Fashion (A)
Cast: Priyanka Chopra, Kangana Ranaut, Arbaaz Khan, Samir Soni
Direction: Madhur Bhandarkar
After Page 3’s success, Madhur Bhandarkar has comfortably settled into his self-created niche: as the obliging voyeuristic camera for the middle-class. He is banking the masses obsession with the lives of the rich and the famous and its (masses) desperate need to be consoled that it’s own unglamorous lifestyle is somehow morally superior to the lives of the uber fashionable and that women smoking and homosexuality are deviant habits and of only the very wealthy.
So in compliance to age-old stereotypes, we have a small-town girl shake her head apologetically when offered cigarettes or wine, only to grab at both when she gets successful. And finally, since the good always wins and the good girl never smokes or drinks, she is back to mouthing her polite ‘no’s’ in the end.
The story is about models trying to make it in the glitzy world of fashion. While one model, who enjoys the coveted position of being the ‘face’ of a popular fashion magazine, is on her way down, the other struggling model is catwalking her way up. Priyanka and Kangana, who play the two parts, look stunning with enviable wardrobes. But Priyanka does not appear young enough and Kangana needs some serious work on her diction. Despite the heavy borrowing from true incidents, neither of their stories pull any heart strings. Except for that much-hyped wardrobe malfunction sequence. Well-taken shot indeed. In only Madhur could have stuck to editing like that. Also, I loved the matter-of-fact (as matter-of-fact as Hindi drama allows you) way Priyanka aborts her baby.

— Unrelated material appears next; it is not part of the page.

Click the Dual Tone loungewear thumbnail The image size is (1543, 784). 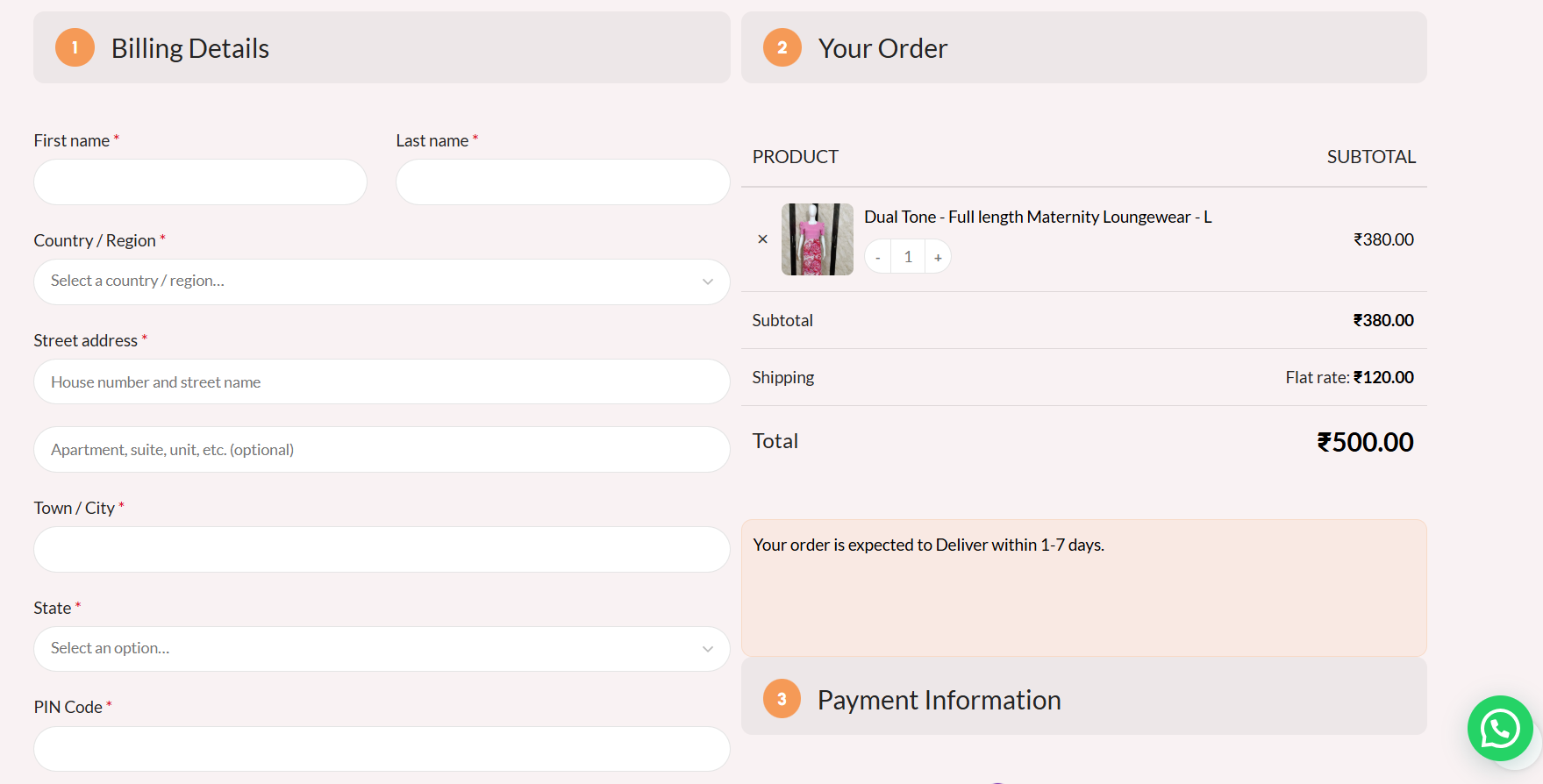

What made no sense was the new model-actress (Mugdha Godse) to marry her gay-friend. Made no sense at all.
It’s hard to ignore the depiction of all designers as gay men and all models as straight women (except for one male model, on whom there isn’t enough focus to right the imbalance). Equally surprising, given the importance clothes have in the industry, is that there is scarce a reference to brands or labels. The glaring problem seems to be Madhur picking on an industry he knows little about and most unlikely, respects. About homosexuality, there was absolutely no sensitivity involved. Everytime one gay hit on another or spoke about his boyfriend, it only invited guffaws from the audience, like it was obviously designed to.
Why, oh why, this obsession with cigarettes and drug abuse and promiscuity? Aren't there other problems in the industry or (given his preoccupation) with models? Like anorexia, long hours, the age-limit, etc, etc? So one-track his mind seems to have been, che!

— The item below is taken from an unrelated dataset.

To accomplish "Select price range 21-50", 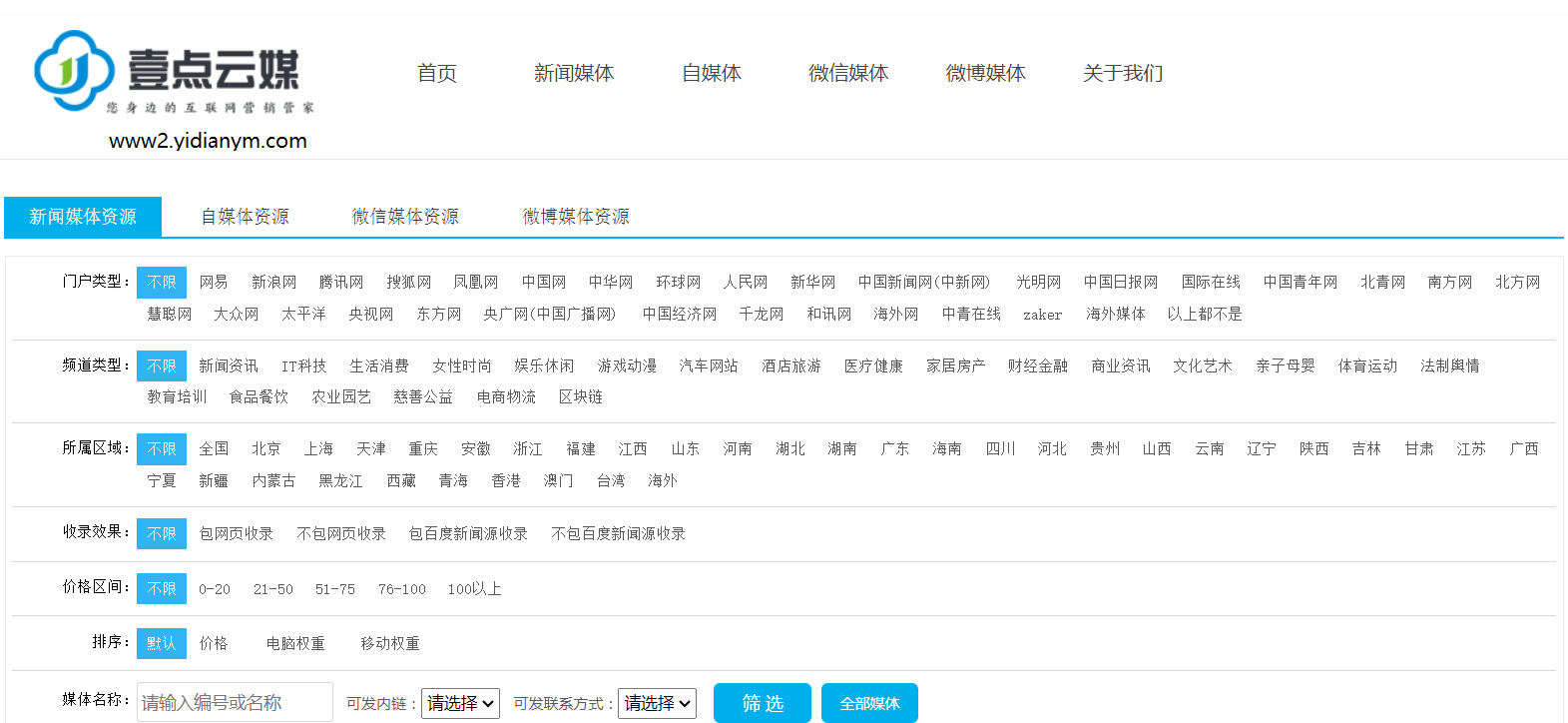I will tap(272, 589).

Music by Salim-Sulaiman adds the required chutzpah to the models as they briskly twirl under the arch-lights. Quite like the sound track, whenever I found myself listening to it. The few instances when transitions in character and plot are dealt with quickly are great (like Priyanka getting physical with Arbaaz or her in the auto after she sleeps with a stranger). The emphasis here is on ‘few’. At nearly 3-hours, the movie is just way too long.

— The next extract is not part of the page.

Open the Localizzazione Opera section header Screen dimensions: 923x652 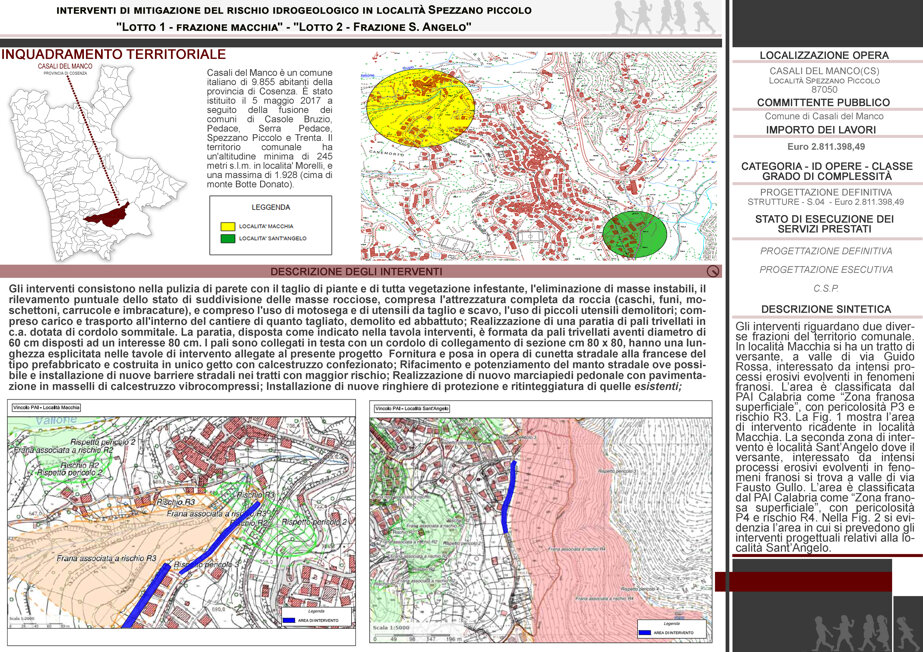[824, 55]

The whole 20 minutes after she returns to Chandigarh are terribly done. ONE YEAR??? One year she doesn't do anything except to stare listlessly into space? Pulllease!
It is with some amusement that one watches Madhur do a cameo and then have a model call his cinema “realistic”. Truuuph! Wise of him to then, post-production, publicly state that Fashion is actually not about the fashion industry. Bang on, dude. And next time don't even claim to have done research. It insults your intelligence.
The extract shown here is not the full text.